**WHAT TO DO**
Arrange the material as a numbered list, leaving out blank lines, covering only the lines from the one containing "Identify the location of well-label: M-3." down through the one containing "coordinates (64, 208).".

(Pixel coordinate grounding data)
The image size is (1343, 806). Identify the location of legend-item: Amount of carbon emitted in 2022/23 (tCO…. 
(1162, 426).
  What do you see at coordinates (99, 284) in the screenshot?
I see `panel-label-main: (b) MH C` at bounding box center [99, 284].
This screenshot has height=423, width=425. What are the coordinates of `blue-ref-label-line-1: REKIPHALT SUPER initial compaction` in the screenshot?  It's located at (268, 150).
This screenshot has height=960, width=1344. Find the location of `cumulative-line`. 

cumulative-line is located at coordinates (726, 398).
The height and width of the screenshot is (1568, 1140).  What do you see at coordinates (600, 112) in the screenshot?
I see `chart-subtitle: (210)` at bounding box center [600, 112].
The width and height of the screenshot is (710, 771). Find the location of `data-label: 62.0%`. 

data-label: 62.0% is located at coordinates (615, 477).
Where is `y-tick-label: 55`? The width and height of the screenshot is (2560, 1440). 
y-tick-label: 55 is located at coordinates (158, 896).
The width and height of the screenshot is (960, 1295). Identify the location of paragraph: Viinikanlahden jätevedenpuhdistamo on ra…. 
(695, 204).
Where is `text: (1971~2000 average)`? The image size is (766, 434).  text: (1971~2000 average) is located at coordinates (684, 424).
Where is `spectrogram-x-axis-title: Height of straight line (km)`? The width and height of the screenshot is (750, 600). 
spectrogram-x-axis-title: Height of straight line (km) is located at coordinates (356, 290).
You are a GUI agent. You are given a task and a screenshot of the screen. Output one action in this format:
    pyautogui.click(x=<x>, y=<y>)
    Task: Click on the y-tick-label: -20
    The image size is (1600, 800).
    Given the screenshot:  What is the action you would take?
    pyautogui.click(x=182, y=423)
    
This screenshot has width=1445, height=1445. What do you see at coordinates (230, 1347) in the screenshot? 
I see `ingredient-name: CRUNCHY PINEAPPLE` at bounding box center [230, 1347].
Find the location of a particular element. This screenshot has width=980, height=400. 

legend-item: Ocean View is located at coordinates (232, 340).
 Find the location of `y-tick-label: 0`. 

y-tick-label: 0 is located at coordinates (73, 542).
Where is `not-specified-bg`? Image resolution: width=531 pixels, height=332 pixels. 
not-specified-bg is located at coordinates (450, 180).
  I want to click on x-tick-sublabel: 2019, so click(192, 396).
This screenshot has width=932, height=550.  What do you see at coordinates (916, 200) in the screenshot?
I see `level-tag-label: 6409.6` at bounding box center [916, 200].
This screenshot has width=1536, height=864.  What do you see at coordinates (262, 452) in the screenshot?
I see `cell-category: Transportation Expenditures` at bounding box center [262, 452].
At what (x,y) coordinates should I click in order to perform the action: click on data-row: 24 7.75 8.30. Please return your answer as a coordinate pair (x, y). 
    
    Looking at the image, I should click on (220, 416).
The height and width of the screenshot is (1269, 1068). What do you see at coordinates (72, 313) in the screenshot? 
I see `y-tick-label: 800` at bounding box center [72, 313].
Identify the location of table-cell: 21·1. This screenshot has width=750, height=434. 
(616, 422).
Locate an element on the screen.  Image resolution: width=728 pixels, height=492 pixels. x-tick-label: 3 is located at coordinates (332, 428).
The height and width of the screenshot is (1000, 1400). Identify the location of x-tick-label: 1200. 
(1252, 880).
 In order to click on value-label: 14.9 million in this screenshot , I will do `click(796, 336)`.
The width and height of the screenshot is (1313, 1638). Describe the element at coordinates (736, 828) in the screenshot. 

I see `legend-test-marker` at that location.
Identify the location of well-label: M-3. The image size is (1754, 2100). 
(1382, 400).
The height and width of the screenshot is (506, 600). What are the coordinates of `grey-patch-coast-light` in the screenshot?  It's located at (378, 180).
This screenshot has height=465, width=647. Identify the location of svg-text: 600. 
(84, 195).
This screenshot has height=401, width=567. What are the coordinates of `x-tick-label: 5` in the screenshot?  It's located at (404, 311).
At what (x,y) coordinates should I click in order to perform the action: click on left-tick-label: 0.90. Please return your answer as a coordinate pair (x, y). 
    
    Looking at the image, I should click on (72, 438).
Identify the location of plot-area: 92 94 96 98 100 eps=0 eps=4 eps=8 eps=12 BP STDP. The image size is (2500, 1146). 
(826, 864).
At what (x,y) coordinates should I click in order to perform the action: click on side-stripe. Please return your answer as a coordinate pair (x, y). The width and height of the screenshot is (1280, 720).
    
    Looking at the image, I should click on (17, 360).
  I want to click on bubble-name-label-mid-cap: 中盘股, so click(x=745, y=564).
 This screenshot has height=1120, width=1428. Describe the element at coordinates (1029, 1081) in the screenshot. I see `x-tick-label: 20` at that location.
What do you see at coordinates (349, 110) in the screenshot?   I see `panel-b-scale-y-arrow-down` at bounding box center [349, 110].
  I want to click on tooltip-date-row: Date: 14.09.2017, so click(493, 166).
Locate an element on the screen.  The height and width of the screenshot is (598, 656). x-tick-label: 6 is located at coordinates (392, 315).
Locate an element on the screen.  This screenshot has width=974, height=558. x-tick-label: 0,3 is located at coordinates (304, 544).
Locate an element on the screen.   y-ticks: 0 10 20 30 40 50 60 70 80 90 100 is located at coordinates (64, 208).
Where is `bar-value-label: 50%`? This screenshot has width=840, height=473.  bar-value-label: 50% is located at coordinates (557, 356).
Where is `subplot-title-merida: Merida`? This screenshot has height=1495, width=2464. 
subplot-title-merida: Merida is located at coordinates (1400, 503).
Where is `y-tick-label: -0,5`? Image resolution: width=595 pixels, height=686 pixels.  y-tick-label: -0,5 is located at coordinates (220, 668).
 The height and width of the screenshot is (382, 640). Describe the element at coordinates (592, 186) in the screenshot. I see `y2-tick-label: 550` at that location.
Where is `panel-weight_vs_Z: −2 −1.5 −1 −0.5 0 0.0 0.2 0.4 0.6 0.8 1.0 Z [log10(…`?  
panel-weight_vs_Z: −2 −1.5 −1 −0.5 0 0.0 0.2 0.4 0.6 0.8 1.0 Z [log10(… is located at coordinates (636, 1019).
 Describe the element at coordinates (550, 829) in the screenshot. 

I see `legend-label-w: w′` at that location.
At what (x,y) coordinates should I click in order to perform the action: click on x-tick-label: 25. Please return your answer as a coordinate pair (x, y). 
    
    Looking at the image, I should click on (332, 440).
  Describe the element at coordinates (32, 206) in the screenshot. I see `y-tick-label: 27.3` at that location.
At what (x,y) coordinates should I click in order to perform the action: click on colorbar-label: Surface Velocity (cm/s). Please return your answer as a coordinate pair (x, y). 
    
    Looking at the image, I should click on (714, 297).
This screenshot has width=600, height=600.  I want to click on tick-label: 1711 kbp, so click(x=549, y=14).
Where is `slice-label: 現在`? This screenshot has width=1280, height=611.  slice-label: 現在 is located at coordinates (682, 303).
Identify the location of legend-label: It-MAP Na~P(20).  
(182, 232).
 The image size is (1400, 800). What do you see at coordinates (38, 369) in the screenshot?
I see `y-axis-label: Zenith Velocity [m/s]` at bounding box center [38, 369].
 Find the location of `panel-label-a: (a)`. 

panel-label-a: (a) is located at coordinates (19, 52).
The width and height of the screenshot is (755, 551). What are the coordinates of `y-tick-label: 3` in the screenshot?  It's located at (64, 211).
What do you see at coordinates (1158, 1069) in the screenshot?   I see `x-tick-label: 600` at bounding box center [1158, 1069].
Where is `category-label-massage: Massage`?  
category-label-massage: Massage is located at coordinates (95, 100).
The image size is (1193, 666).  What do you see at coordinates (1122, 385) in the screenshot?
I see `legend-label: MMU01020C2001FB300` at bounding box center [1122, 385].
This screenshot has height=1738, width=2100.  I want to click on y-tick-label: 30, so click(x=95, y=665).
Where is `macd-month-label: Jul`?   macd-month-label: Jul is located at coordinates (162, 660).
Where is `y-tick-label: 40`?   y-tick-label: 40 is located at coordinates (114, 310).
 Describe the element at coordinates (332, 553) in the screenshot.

**ANSWER BOX**
1. Identify the location of well-label: M-3. The image size is (1754, 2100). 
2. (1382, 400).
3. The height and width of the screenshot is (506, 600). What are the coordinates of `grey-patch-coast-light` in the screenshot?  It's located at (378, 180).
4. This screenshot has height=465, width=647. Identify the location of svg-text: 600. 
5. (84, 195).
6. This screenshot has height=401, width=567. What are the coordinates of `x-tick-label: 5` in the screenshot?  It's located at (404, 311).
7. At what (x,y) coordinates should I click in order to perform the action: click on left-tick-label: 0.90. Please return your answer as a coordinate pair (x, y). 
8.     Looking at the image, I should click on (72, 438).
9. Identify the location of plot-area: 92 94 96 98 100 eps=0 eps=4 eps=8 eps=12 BP STDP. The image size is (2500, 1146). 
10. (826, 864).
11. At what (x,y) coordinates should I click in order to perform the action: click on side-stripe. Please return your answer as a coordinate pair (x, y). The width and height of the screenshot is (1280, 720).
12.     Looking at the image, I should click on (17, 360).
13.   I want to click on bubble-name-label-mid-cap: 中盘股, so click(x=745, y=564).
14.  This screenshot has height=1120, width=1428. Describe the element at coordinates (1029, 1081) in the screenshot. I see `x-tick-label: 20` at that location.
15. What do you see at coordinates (349, 110) in the screenshot?   I see `panel-b-scale-y-arrow-down` at bounding box center [349, 110].
16.   I want to click on tooltip-date-row: Date: 14.09.2017, so click(493, 166).
17. Locate an element on the screen.  The height and width of the screenshot is (598, 656). x-tick-label: 6 is located at coordinates (392, 315).
18. Locate an element on the screen.  This screenshot has width=974, height=558. x-tick-label: 0,3 is located at coordinates (304, 544).
19. Locate an element on the screen.   y-ticks: 0 10 20 30 40 50 60 70 80 90 100 is located at coordinates (64, 208).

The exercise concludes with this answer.